Erhürman, iki devletlilikte ısrar edilmesine ilişkin, “Hem iki devlet istediğimizi, hem de Güney’den çıkan hidrokarbonda bizim de payımız olduğunu söylüyoruz. Nasıl olacak bu iş? Senin münhasır ekonomik bölgen Kuzey’de olacak, onunki de Güney’de olacak. Ben bugünden sonra Kıbrıs Türk halkının Güney’den çıkan hidrokarbon hakkından feragat mı edeceğim? Asla etmem” dedi.

Erhüman, şu anda müzakere için ortak bir zemin arandığını belirterek, ortak zeminin konfederasyona gidemeyeceğini, çünkü konfederasyonun da iki tanınmış devletin belli konularda anlaşma imzalayarak işbirliği yapması olduğunu vurguladı.

“ANASTASİADİS CENEVRE’YE KOŞTURA KOŞTURA GİDECEK”
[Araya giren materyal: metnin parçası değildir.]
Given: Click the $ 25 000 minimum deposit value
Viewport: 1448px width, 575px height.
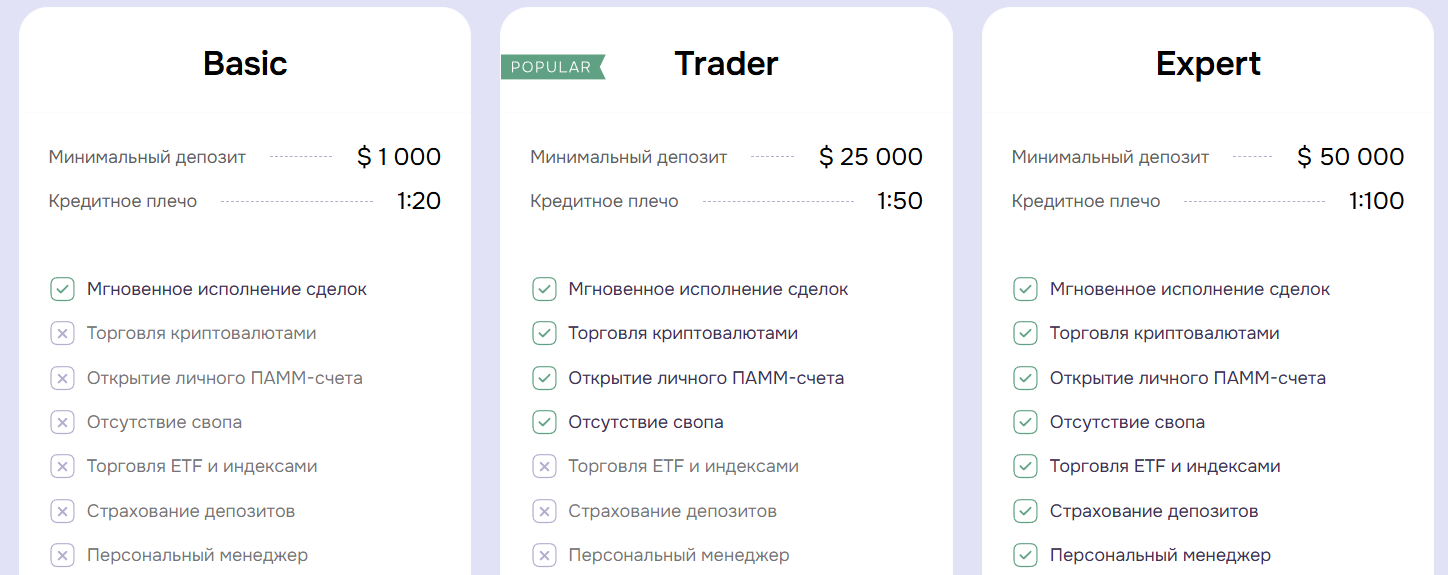Looking at the screenshot, I should point(871,157).
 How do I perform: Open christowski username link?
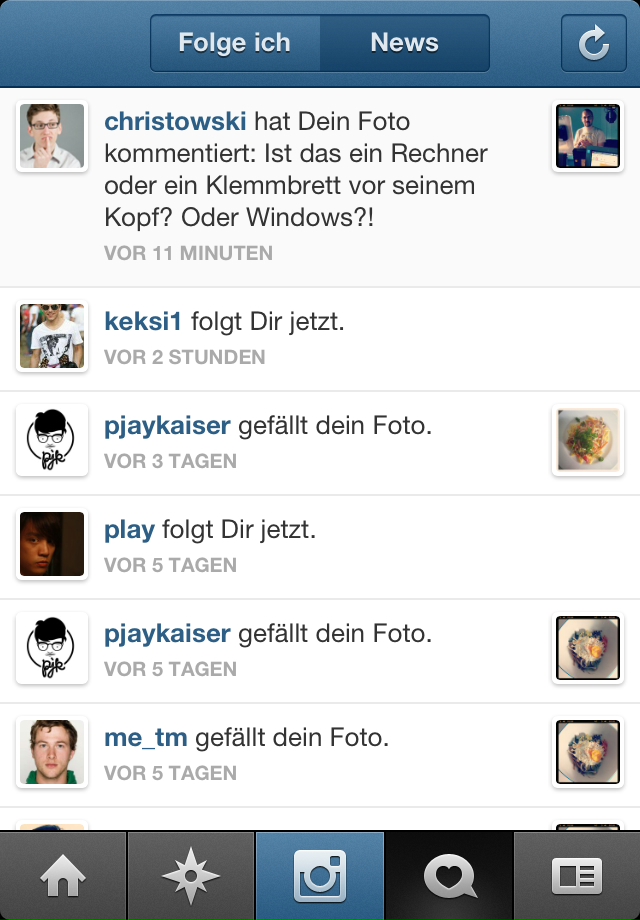pos(175,121)
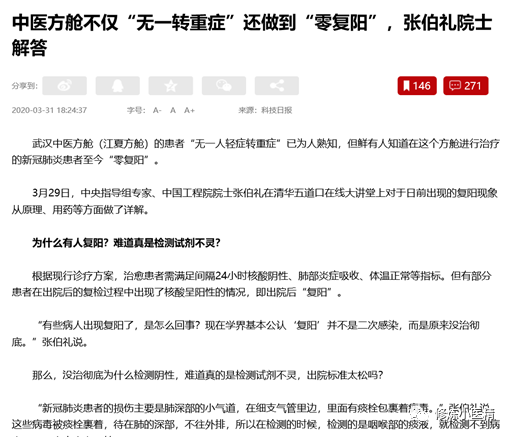Image resolution: width=511 pixels, height=437 pixels.
Task: Share to Qzone star icon
Action: pos(171,86)
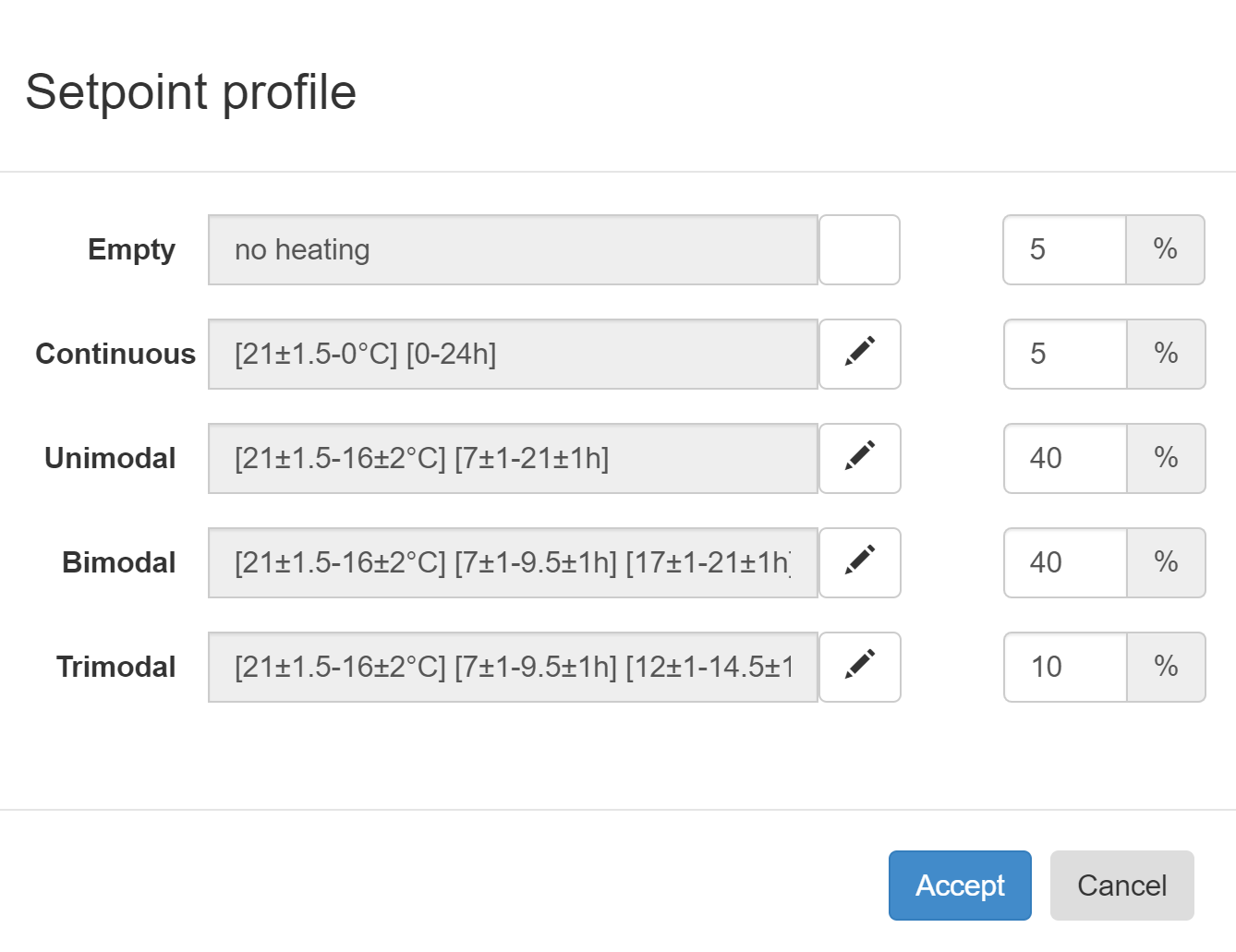The width and height of the screenshot is (1236, 952).
Task: Click the Bimodal setpoint description field
Action: pos(513,562)
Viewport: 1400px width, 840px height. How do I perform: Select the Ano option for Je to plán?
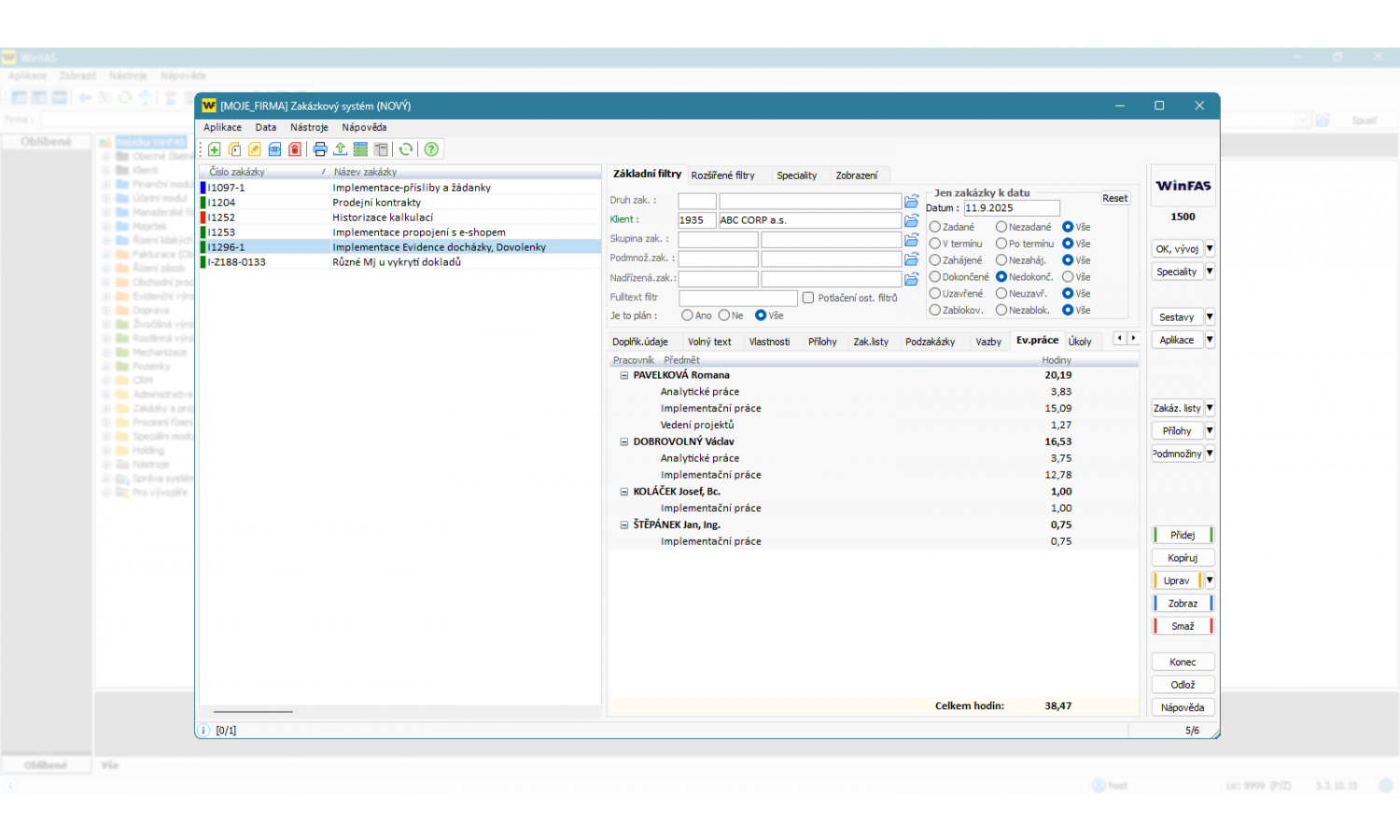(x=687, y=315)
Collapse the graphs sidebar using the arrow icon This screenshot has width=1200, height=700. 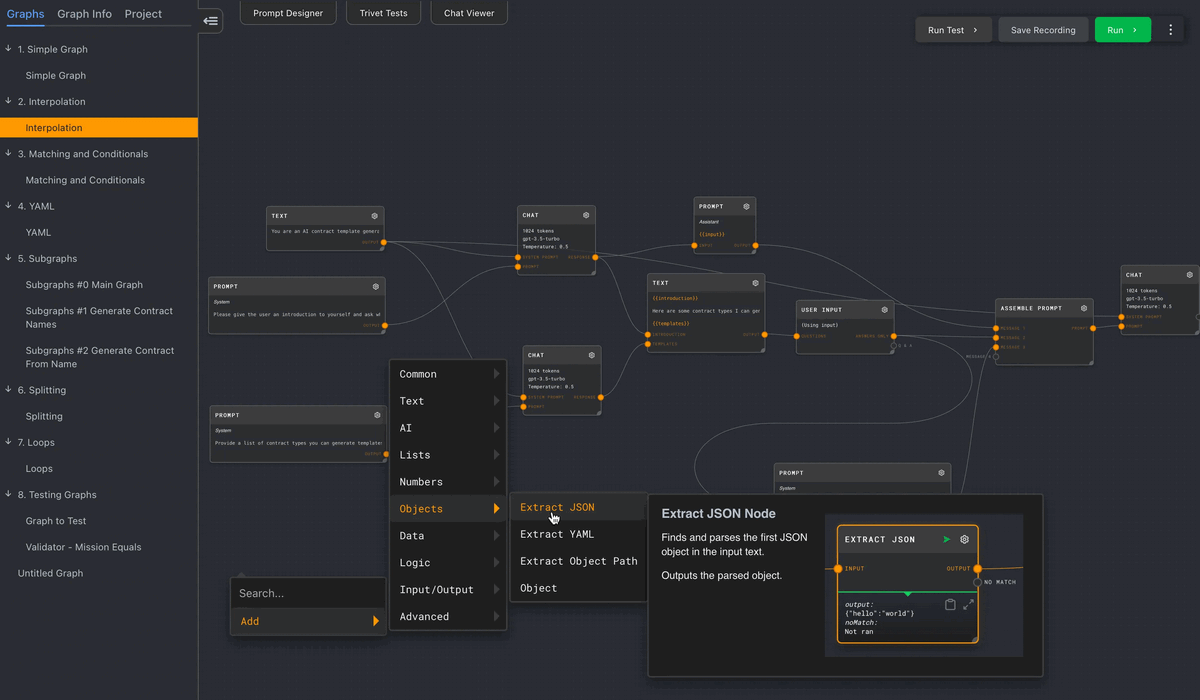(x=210, y=20)
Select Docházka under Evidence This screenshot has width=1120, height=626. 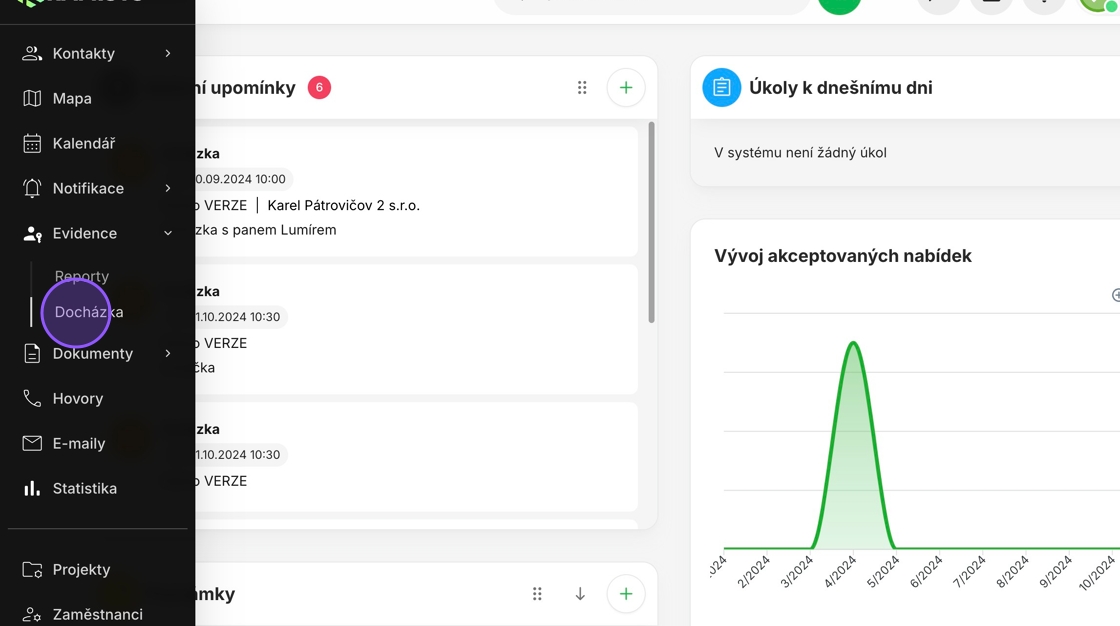click(x=89, y=312)
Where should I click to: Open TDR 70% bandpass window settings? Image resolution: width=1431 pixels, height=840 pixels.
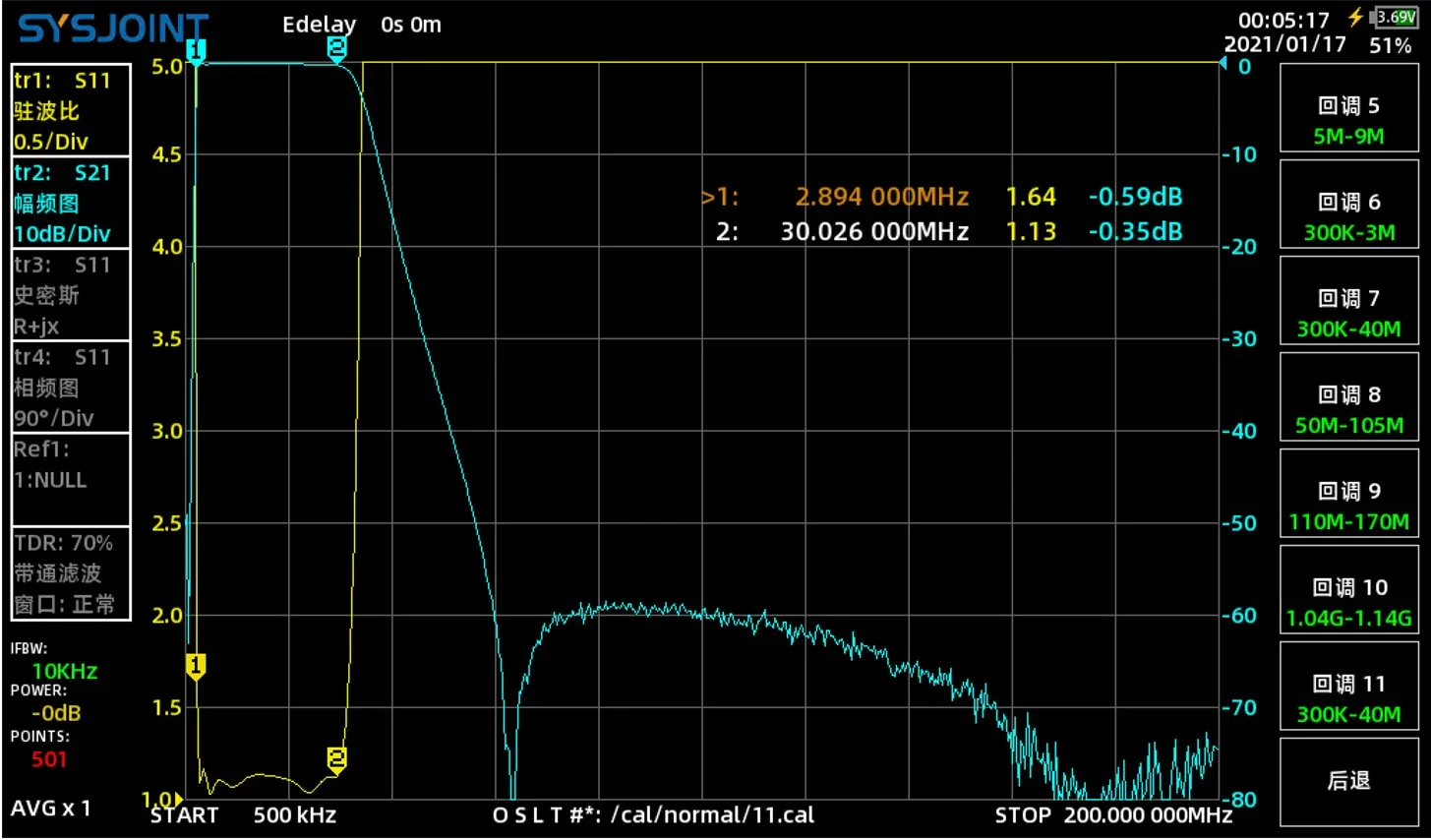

Tufan Erhürman, Anastasiadis’in yerinde kendisi olsa, Cenevre’ye “koştura koştura gideceğini” söyleyerek şöyle konuştu:

“Anastasiadis 2004’ü ve Crans Montana’yı temize çekeceği bir yer olarak görüyor Cenevre’yi. Uluslararası toplumun önünde ‘Benim BM Güvenlik Konseyi kararları içerisinde olan. Benim çözüm isteyen. Kıbrıs Türk tarafıdır çözüm istemeyen’ deyip, dönerim Güney Kıbrıs’a. Anastasiadis gökte ararken, yerde buldu bu şansı.”

Erhürman, Cenevre’den sonra müteakip bir gayriresmi toplantı olma ihtimali bulunduğuna işaret ederek, Cenevre’den sonra tam bir çöküş beklemediğini de söyledi.